Brano da leggere
Perché pubblichiamo articoli su questo tema?

La Svizzera è stato uno dei primi Paesi a riconoscere l’indipendenza del Bangladesh, dopo una guerra civile conclusasi nel 1971 con la scissione dal Pakistan. Da allora, varie organizzazioni non governative elvetiche e la Direzione dello sviluppo e della cooperazione della Confederazione sono presenti nel Paese.

I progetti presentati nell’articolo sono attuati dall’organizzazione locale Mukti Mohila Samity (MMS). Implementa progetti in qualità di partner dell’organizzazione svizzera di aiuto all’infanzia Terre des hommesCollegamento esterno (TdH).

La Catena della solidarietà organizza dal 16 al 20 dicembre la settimana delle solidarietàCollegamento esterno. Le donazioni raccolte servono a finanziare progetti di protezione dei minori contro la violenza e gli abusi, tra i quali anche le iniziative descritte in questo articolo.

La Catena della solidarietà è una fondazione ed è il braccio umanitario della SSR, società a cui fa parte anche SWI swissinfo.ch.

Una vita da lebbrosa

Il Bangladesh è uno dei pochi Paesi musulmani dove la prostituzione è legale. Tuttavia, chi svolge quest’attività è guardata come se fosse un’appestata e viene esclusa dalla società. Negli ultimi 20 anni, le organizzazioni non governative (ONG) locali si sono battute per migliorare lo status giuridico delle donne e quello dei loro figli e figlie. Nell’area del bordello vivono oltre 500 bambini, per lo più nelle stesse stanze dove lavorano le loro madri.

ragazze sedute in cerchio su un prato
Affrontare la serietà della vita attraverso il gioco: le attività organizzate dall’ONG locale MMS sono rivolte alle figlie di Daulatdia, che spesso crescono in circostanze molto difficili. Giannis Mavris / SWI swissinfo.ch

Nei pressi del bordello, l’ONG Mukti Mahila Samiti (MMS) propone attività ricreative e sportive per le ragazze. Prima di giocare a pallamano, le giovani svolgono degli esercizi con gli occhi chiusi, volti a rafforzare la fiducia delle adolescenti cresciute a Daulatdia. “L’obiettivo è migliorare le capacità di negoziazione e comunicazione”, spiega un’assistente sociale. “E sviluppare la fiducia nelle persone, poiché la maggior parte di loro ha avuto un’infanzia traumatica”.

Voci per individuare parole ed elementi
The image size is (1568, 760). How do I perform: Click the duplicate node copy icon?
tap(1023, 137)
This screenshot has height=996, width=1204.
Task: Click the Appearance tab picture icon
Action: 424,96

Istruzioni del compito
Prosegui il brano sulle ragazze cresciute nel bordello di Daulatdia, in Bangladesh, dal punto in cui si interrompe. I record provengono da una fonte diversa.

Esito del compito
Circa 50 bambine e giovani frequentano le lezioni, i programmi di formazione e le attività sportive proposte dal centro, che propone anche un servizio di accudimento diurno e notturno. “Facciamo tutto il possibile”, affermano le collaboratrici e i collaboratori della ONG. “Ma a Daulatdia non c’è quasi speranza”, ammette qualcuno senza nutrire false illusioni. Tuttavia, ci sono segnali positivi.

Evitare che una ragazza segua le orme della madre è un grande successo, sia dal punto di vista individuale che strutturale, in quanto dimostra che è possibile sfuggire allo sfruttamento sessuale.

Come si sono organizzate le donne?

Morjina Begum è una figura centrale a Daulatdia. Quando cammina lungo i vicoli del bordello, tutti la salutano poiché ha fatto molto per le persone che lavorano qui.

Begum conosce molto bene le condizioni di chi lavora nel bordello. Anche lei è stata una prostituta. Si è dovuta sposare a 13 anni ed è diventata presto madre di una figlia, ma con il passare del tempo la convivenza con il marito molto più vecchio di lei le è diventata insopportabile. Per questo motivo lo ha lasciato e, alcuni anni più tardi, è finita a lavorare nel bordello. Non parla volentieri del suo passato e sottolinea di non aver avuto alternative.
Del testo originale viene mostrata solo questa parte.